‘Madre del universo’ (Chomolungma en el Tíbet) o ‘La frente del cielo’ (Sagarmāthā en Nepal) son solo algunos de los nombres que se le da al Everest, conocida como la montaña más grande de la Tierra, la cual ha sido la conquista —y la tumba— de muchos que quisieron llegar a su cima y tocar con la punta de los dedos el techo de nuestro planeta. Pero, ¿alguna vez te has preguntado las razones por las que no hay ninguna otra cordillera que mida más de 8.849 metros por encima del nivel del mar? Puede que no, pero seguro que esa duda ahora ronda por tu cabeza, pero para empezar a resolver este misterio, hay que saber que el Everest sigue creciendo unos milímetros al año por el empuje de las placas tectónicas.
A pesar de esto, hay varios límites físicos que impiden que una montaña crezca mucho más, ya que a grandes alturas, la presión y el peso de la propia cordillera deforman la roca en profundidad, que deja de comportarse como algo rígido y empieza a “ceder”, lo que básicamente frena cualquier intento de superar la altitud con la que ahora mismo cuenta el coloso del Himalaya.
Para explicar esto un poco mejor, dicho de otra forma, incluso si la tectónica siguiera levantando el Everest y el resto de cumbres del Himalaya, la gravedad, la estructura interna de la corteza y la erosión terminan rebajando lo que la geología construye, motivos por lo que, aunque en cálculos teóricos se haya hablado de montañas de hasta 45 kilómetros de altura, en la realidad de la Tierra el equilibrio se alcanza mucho antes, y el Everest se queda como techo del mundo sin que aparezcan “supermontañas” por encima.
Por qué el Everest no puede crecer mucho más
Lo primero que debemos hacer para entender este límite, es saber cómo nace el Everest; y es que toda la cordillera del Himalaya se formó cuando la placa india chocó con la placa euroasiática hace unos 50 millones de años, casi como un accidente a cámara muy (pero que muy) lenta.
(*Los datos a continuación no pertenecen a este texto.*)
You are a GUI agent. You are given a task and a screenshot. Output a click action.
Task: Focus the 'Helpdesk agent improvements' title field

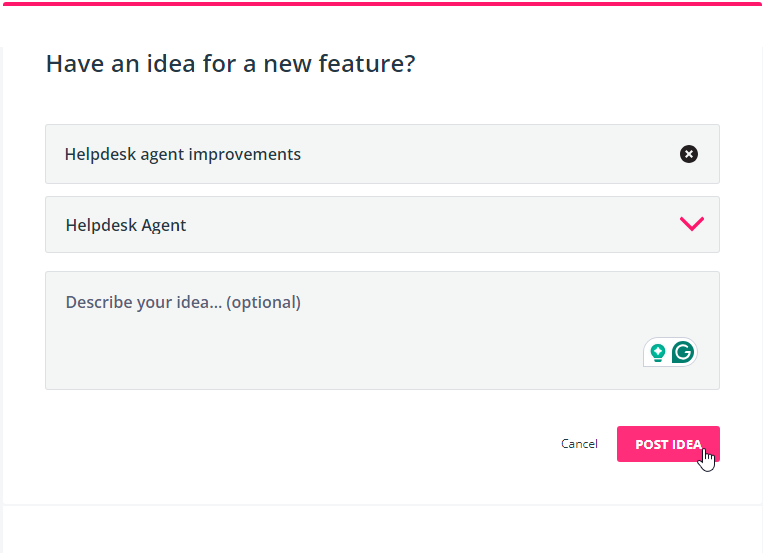pyautogui.click(x=382, y=154)
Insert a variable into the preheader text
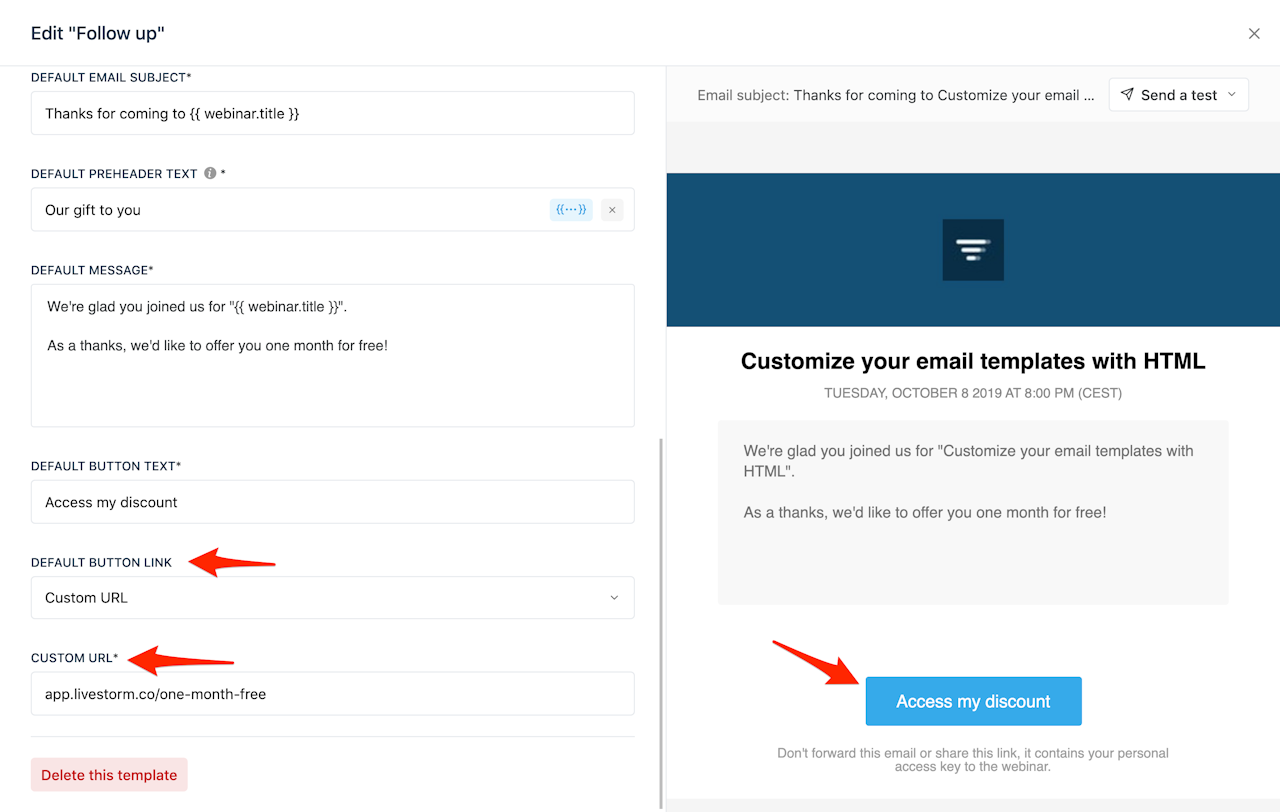Viewport: 1280px width, 812px height. tap(571, 210)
Durante los primeros millones de años de esta colisión es cuando resulta más fácil levantar grandes montañas, todo ello debido a que el empuje tectónico es muy intenso y la corteza aún no ha alcanzado su máximo nivel de “fatiga”.
Pero todo esto acaba a partir de cierta altura, más o menos en los 5.000 metros sobre el nivel del mar, lo cual se debe a que bajo montañas tan grandes como el Everest, la presión interna es tan alta que la roca, en profundidad, deja de comportarse como un material rígido y empieza a deformarse de forma plástica. Esto último quiere no quiere decir que se vuelva un material líquido, pero sí se convierte en algo lo suficientemente blando como para poder fluir lentamente, lo cual hace a su vez que la base de la montaña se ensanche y que parte del peso se reparta, evitando que la cumbre pueda seguir subiendo hasta el infinito.
El papel del clima y la erosión en el techo del Everest
A ese límite interno se suma otro factor clave, el cual es el clima. Y es que el Everest (y el resto de ochomiles, término con el que se conoce a las pocas montañas que superan los 8.000 km) están sometidos a vientos extremos, nevadas intensas, glaciares en constante movimiento y cambios de temperatura muy bruscos, lo cual actúa como una especie de “lija” natural que desgasta las cumbres.
Los glaciares, además, funcionan como una especie de cintas transportadoras de escombros, ya que arrancan el material de las partes altas del Everest y lo arrastran hacia los valles, rebajando poco a poco la altitud real de los picos. Por si fuera poco, a esto se le suma la acción del agua en forma de lluvia, el deshielo y la gravedad, que no perdona ninguna pendiente demasiado pronunciada, de tal forma que si una cara de la montaña se vuelve excesivamente vertical, lo más probable es que acabe produciéndose un desprendimiento masivo o una avalancha que devuelva la estructura a una forma más estable.